**Assigned task:**
Your answer must be the exact lines from the one with "You are a GUI" to the end of the data, both included, with no pictures.

**Stored records:**
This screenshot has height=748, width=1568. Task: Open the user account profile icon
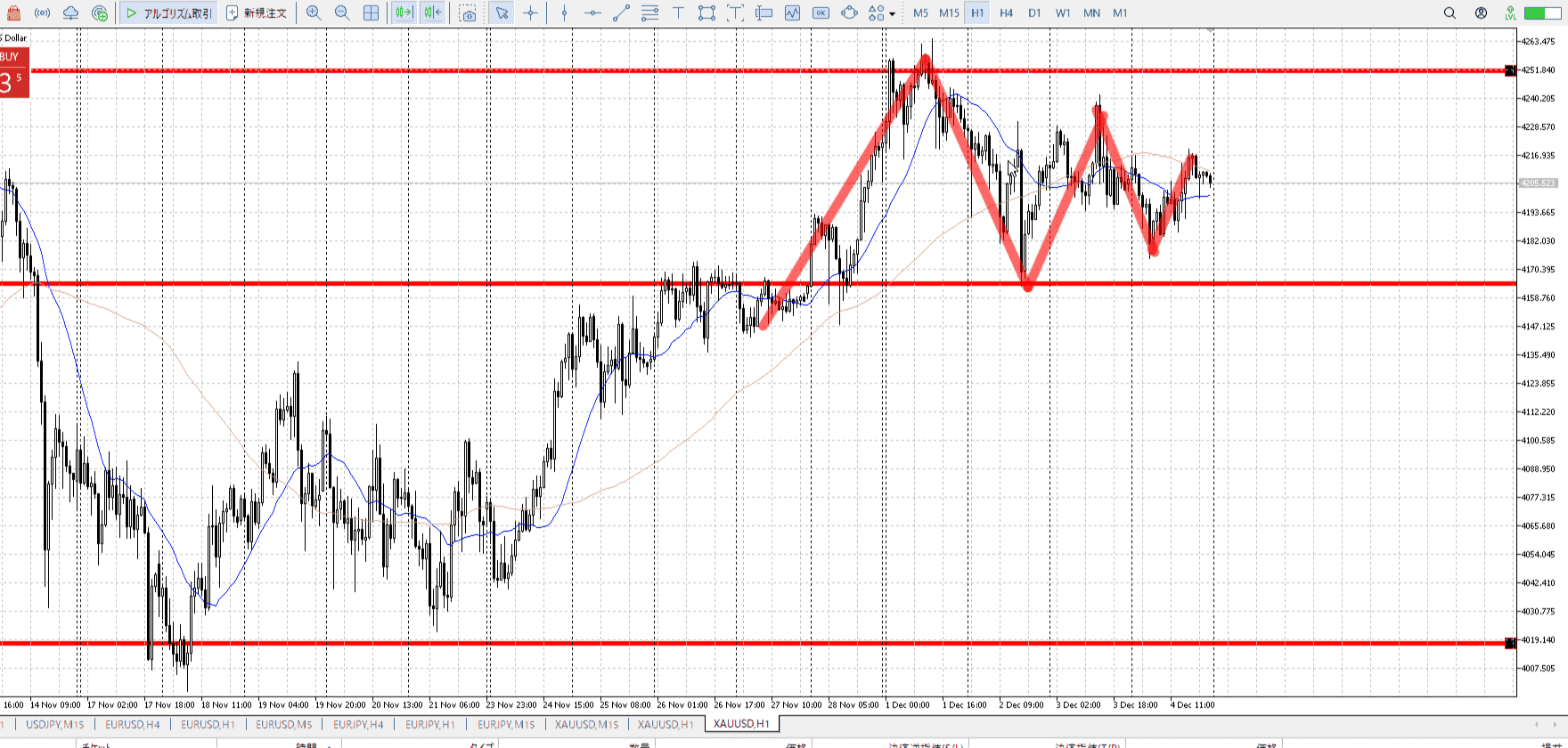coord(1481,13)
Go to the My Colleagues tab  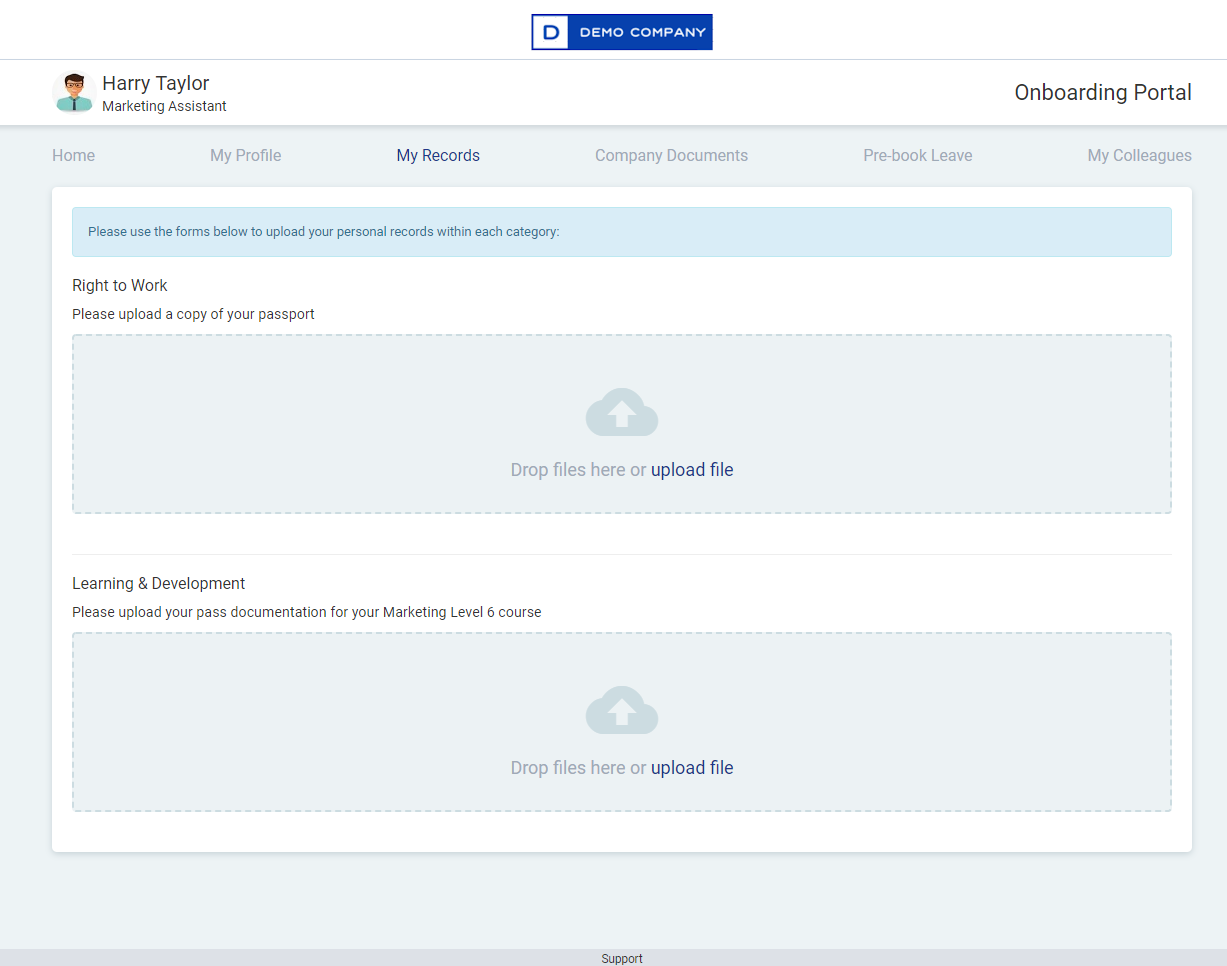[1139, 155]
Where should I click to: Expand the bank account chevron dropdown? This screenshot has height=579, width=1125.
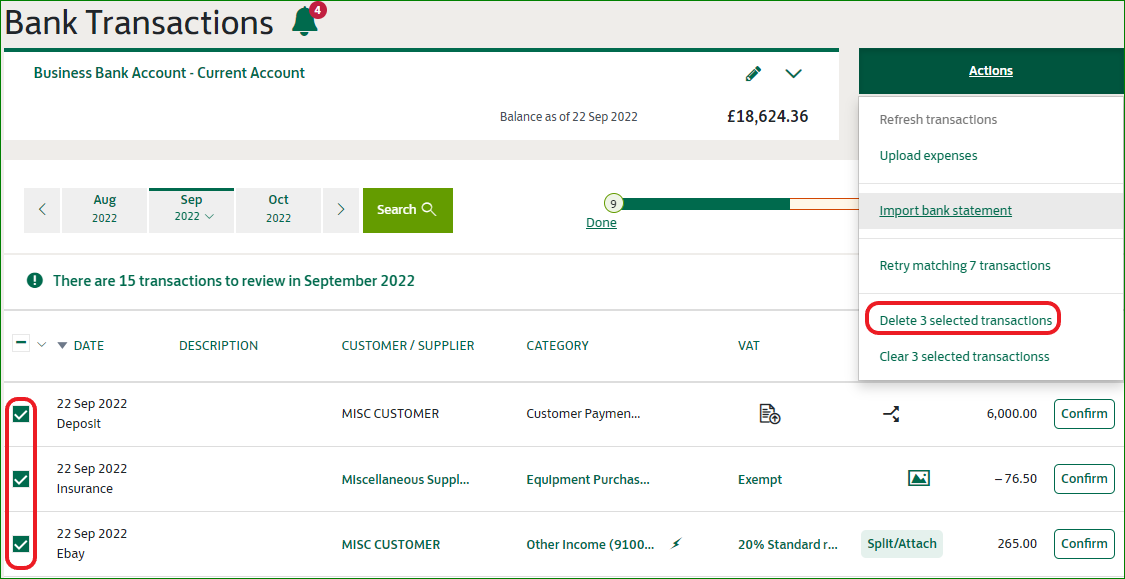(x=794, y=74)
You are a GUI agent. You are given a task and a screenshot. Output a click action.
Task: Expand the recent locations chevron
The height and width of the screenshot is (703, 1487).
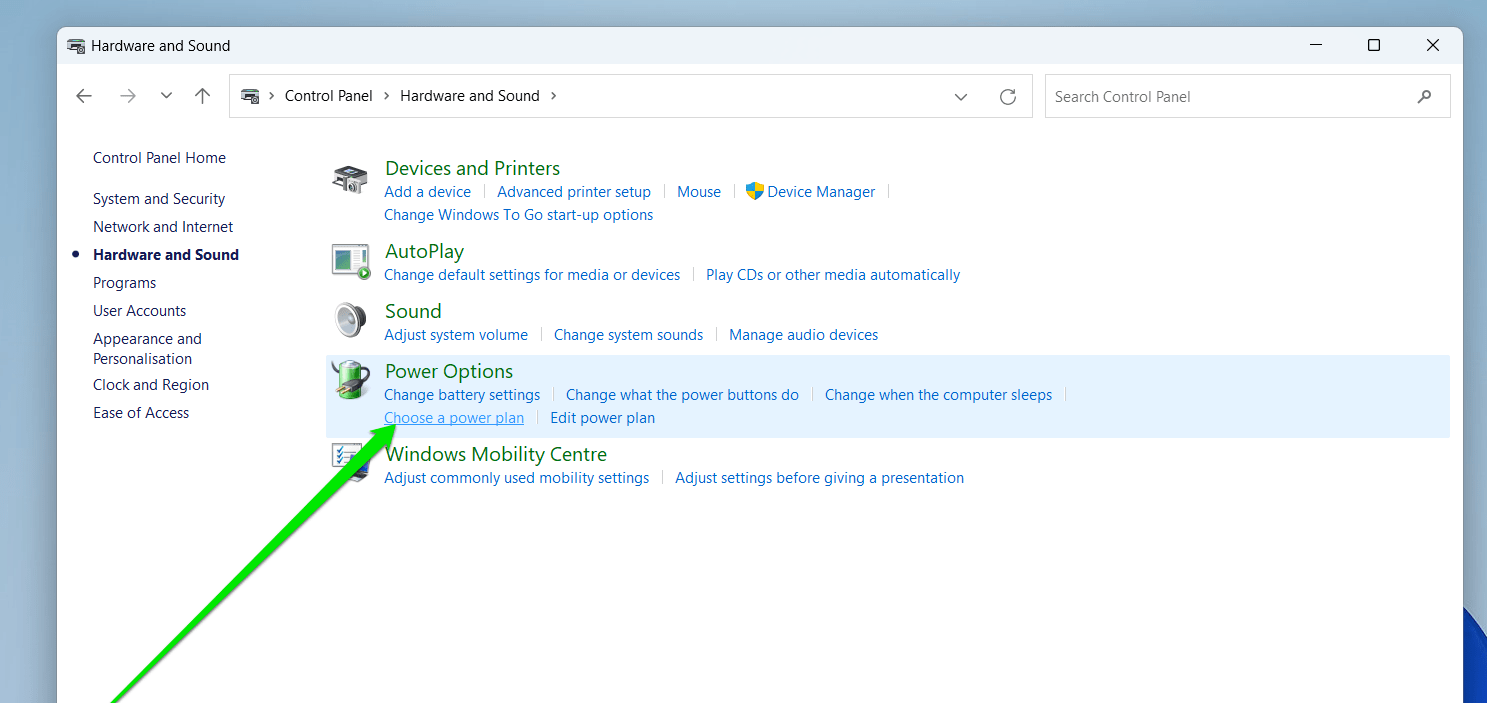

**Exercise answer:**
You are a GUI agent. You are given a task and a screenshot. Output a click action.
Task: Expand the recent locations chevron
The height and width of the screenshot is (703, 1487).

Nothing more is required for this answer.